List the cities where Gerhard Vinken studied, according to his biography.

▸ SELECTED TEXT:
────────────────────────────────────────

= Gerhard Vinken =

Gerhard Vinken (born 15 April 1961 in Hanover) is a German art historian and heritage conservationist.

== Career ==

Gerhard Vinken studied Art History, Philosophy, and History in Freiburg, Paris and Berlin and was awarded his doctorate in 1995 by Heinrich Thelen at the Free University of Berlin with a thesis on Romanesque sacral architecture in the Auvergne (Baustruktur und Heiligenkult. Romanische Sakralarchitektur in der Auvergne). He took his post-doctoral Habilitation degree in art history at the Faculty of Philosophy and History at the University of Bern (Switzerland) in 2008 with a work on the "making" of the old town (Zone Heimat. Altstadt im modernen Städtebau, Munich/Berlin 2010).

Beyond academia, he served as division head (Gebietsreferent) of the Brandenburg State Architectural Conservation Authority (BLDAM) from 1992 to 1994, participated in various art history and heritage conservation research projects and worked as an author and journalist. He was the principal author of the seminal research encyclopedia of historical monuments throughout the state of Brandenburg and taught at institutions including BTU Cottbus, the University of Greifswald, the Free University of Berlin, the Humboldt University of Berlin and in Tashkent, Uzbekistan.

From 2003 to 2006 he was Acting Professor of Art History and Architectural Theory at RWTH Aachen University, then from 2009 to 2012 Professor of Interdisciplinary Urban Studies in the Department of Architecture at the Technical University of Darmstadt. This endowed professorship was assigned to the research group working on "The Intrinsic Logic of Cities" (Eigenlogik der Städte), a project funded by the Hessian Ministry of Higher Education, Research and the Arts as part of the Hessian State Offensive for the Development of Scientific and Economic Excellence (LOEWE) and was responsible for most teaching activities of the Graduate School for Urban Studies (URBANgrad).

Since 2012, Professor Vinken has held the Chair in Heritage Conservation at the University of Bamberg. He is a founding member of the Centre for Heritage Studies and Technologies (KDWT), which was established in 2016, and continues to sit on its executive.

────────────────────────────────────────

Saved entries:
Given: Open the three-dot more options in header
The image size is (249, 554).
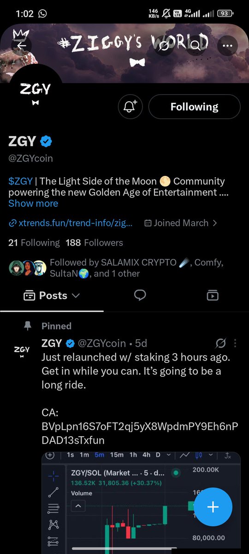Looking at the screenshot, I should [226, 45].
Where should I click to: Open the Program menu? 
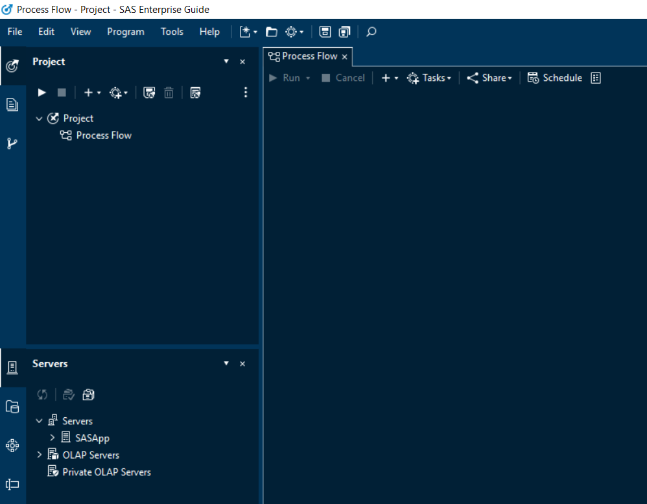click(125, 31)
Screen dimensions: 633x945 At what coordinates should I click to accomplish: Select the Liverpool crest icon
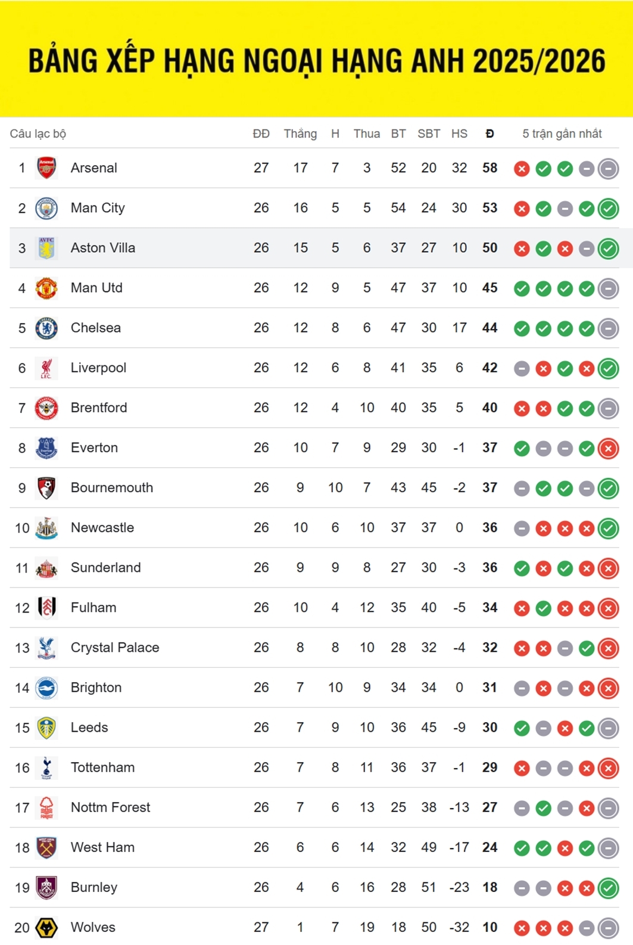point(46,368)
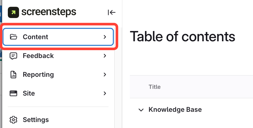The height and width of the screenshot is (128, 253).
Task: Collapse the sidebar with the arrow icon
Action: (x=111, y=12)
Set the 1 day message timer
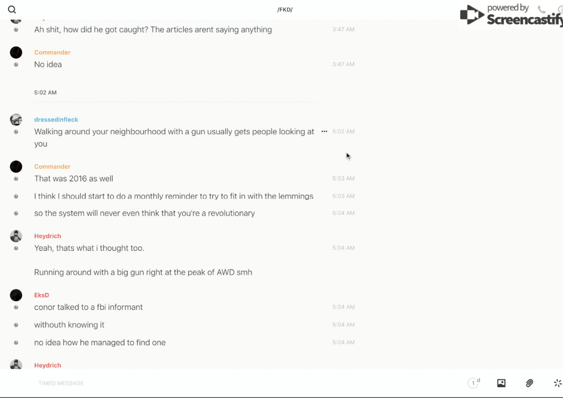This screenshot has height=398, width=563. tap(474, 383)
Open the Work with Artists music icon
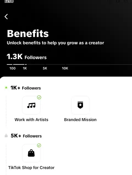This screenshot has width=132, height=175. tap(31, 105)
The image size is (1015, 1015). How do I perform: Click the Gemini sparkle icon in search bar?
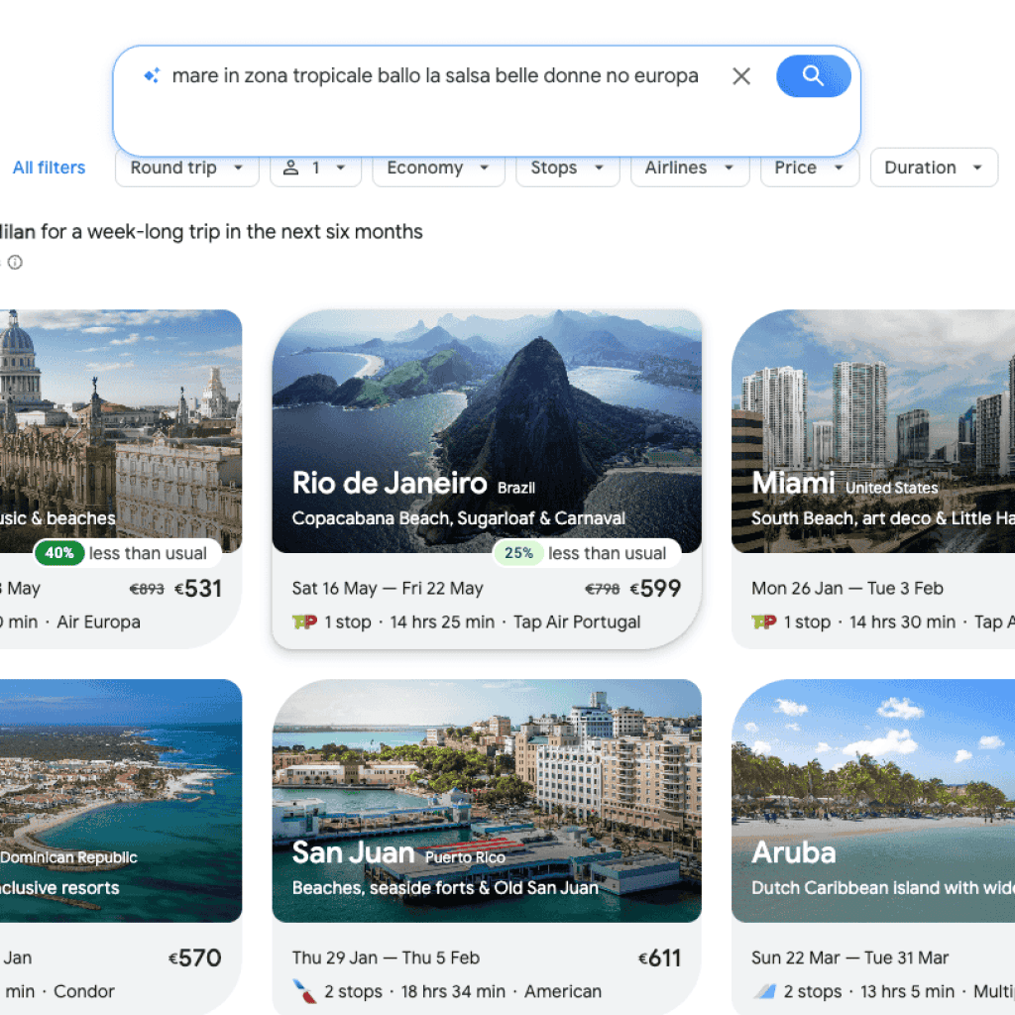pos(151,75)
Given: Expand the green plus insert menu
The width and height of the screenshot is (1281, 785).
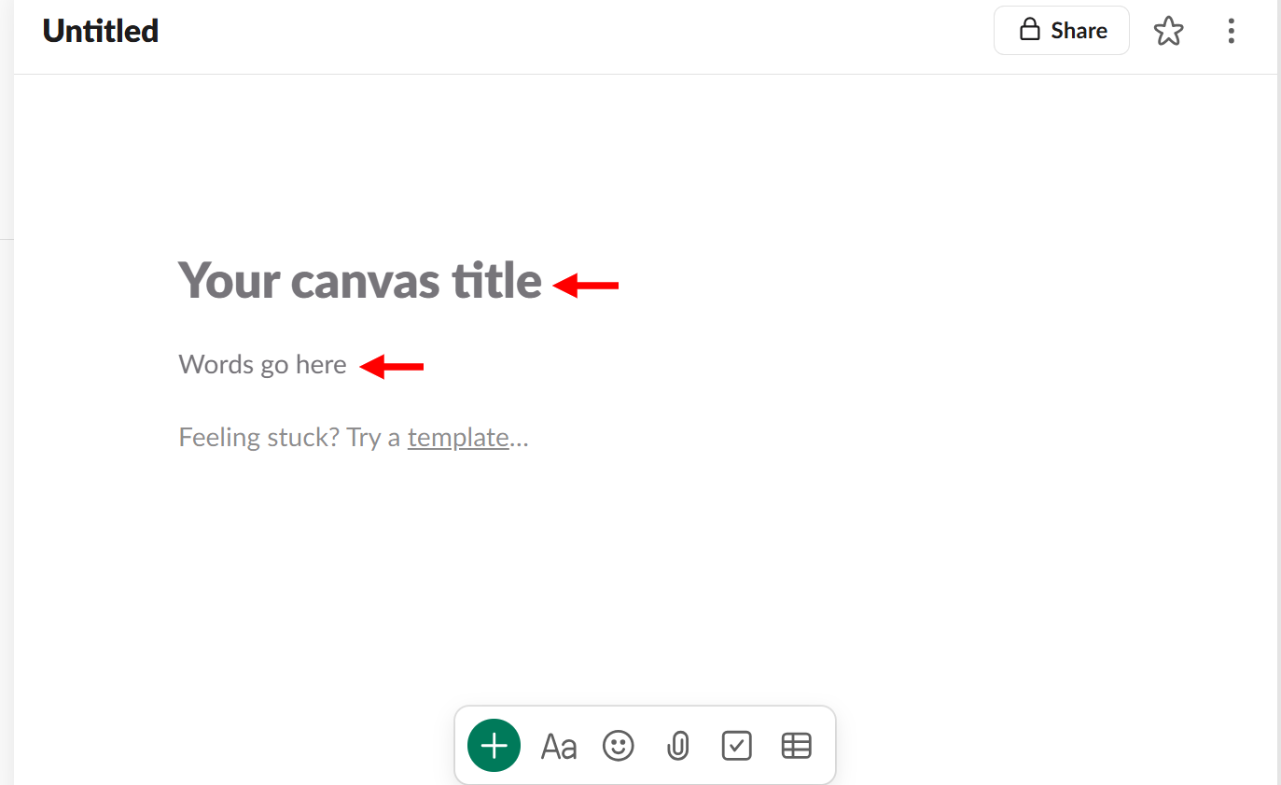Looking at the screenshot, I should pyautogui.click(x=493, y=745).
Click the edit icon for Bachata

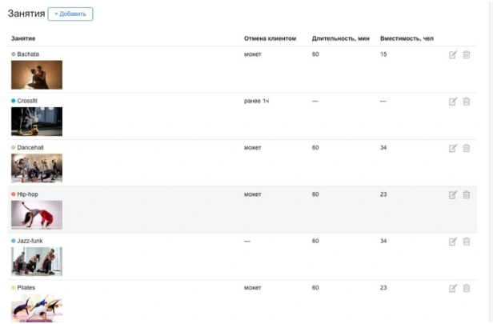[453, 54]
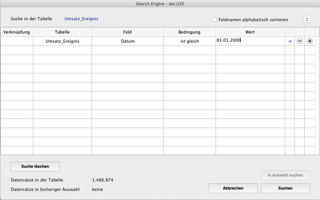Open the stepper popup in top right

coord(307,20)
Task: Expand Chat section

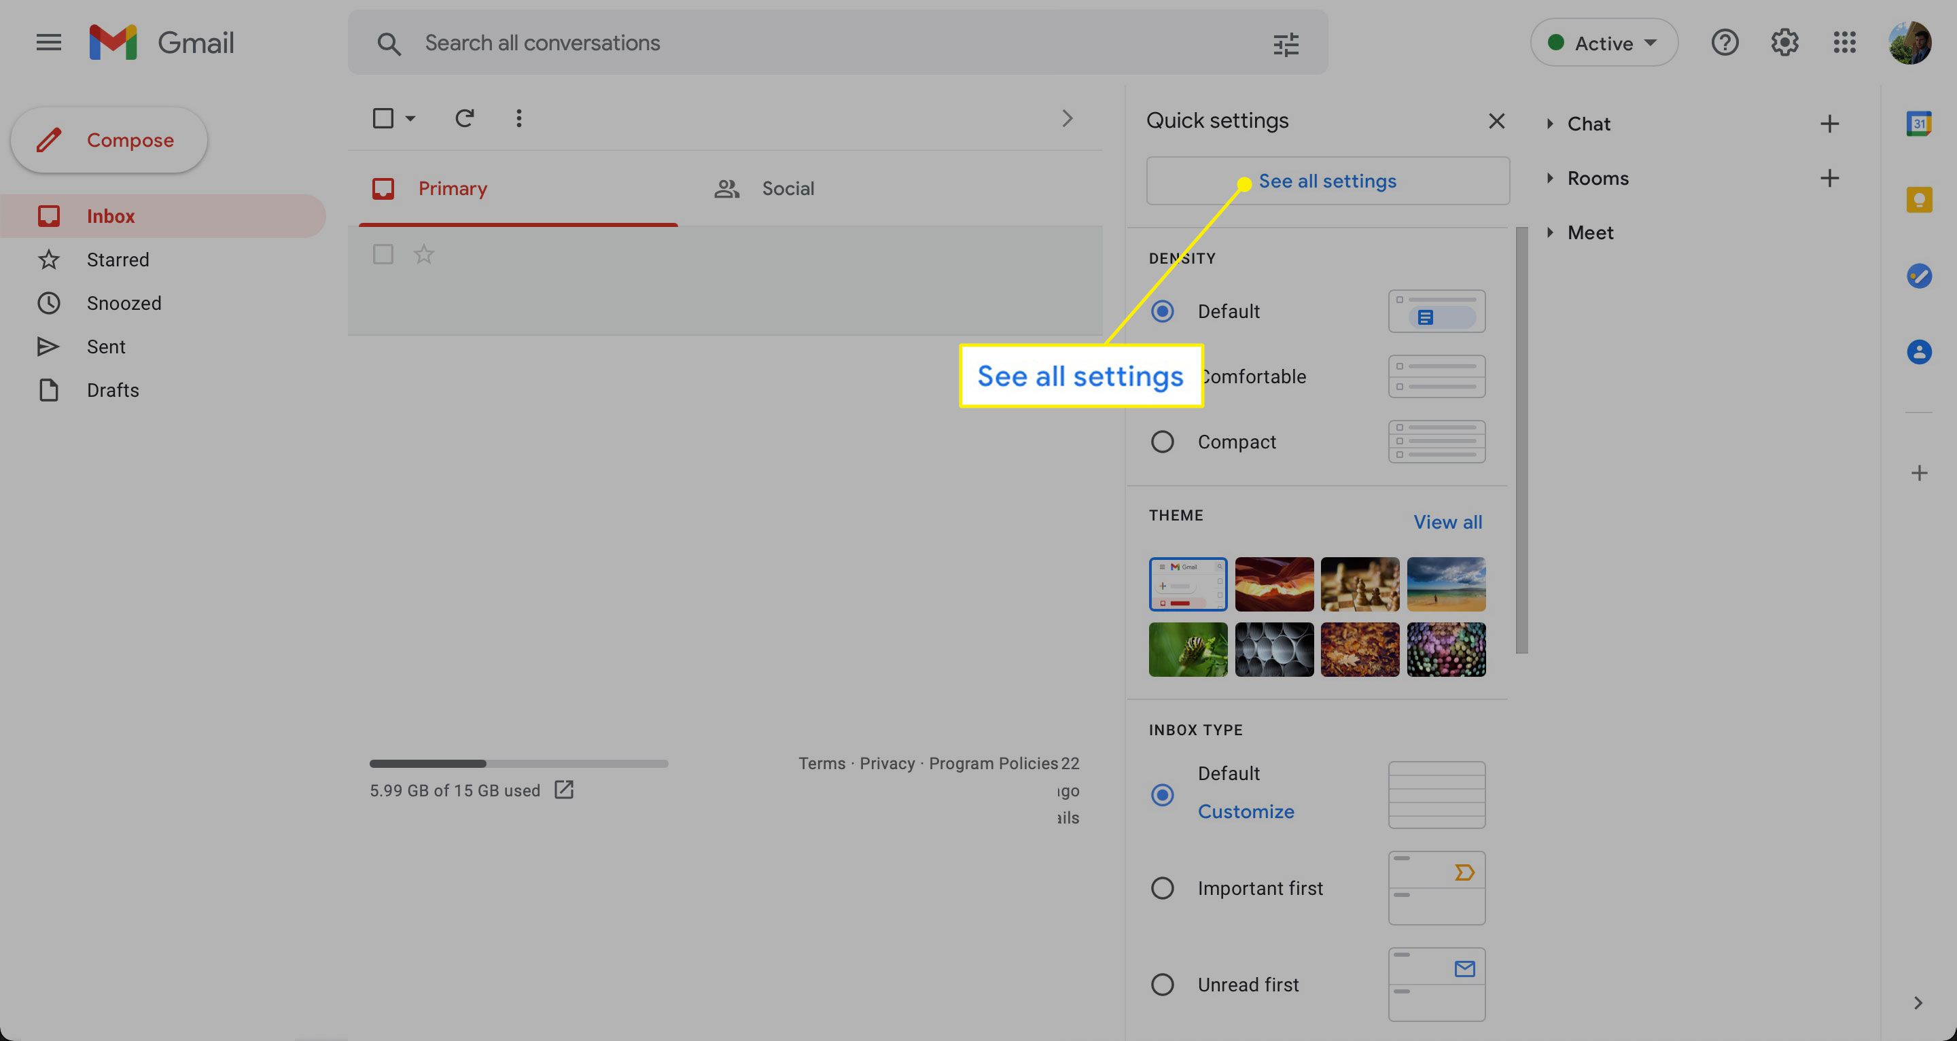Action: point(1549,122)
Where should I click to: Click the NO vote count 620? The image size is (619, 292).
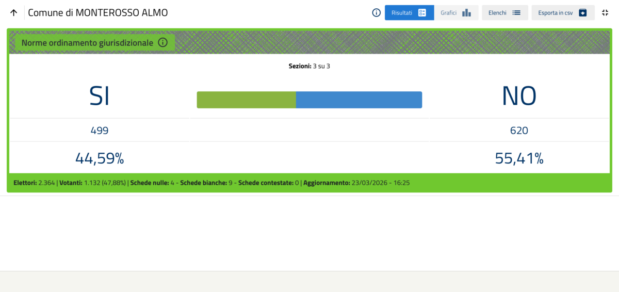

────────────────────────────────────────

▸ TASK SOLUTION: Freiburg, Paris, Berlin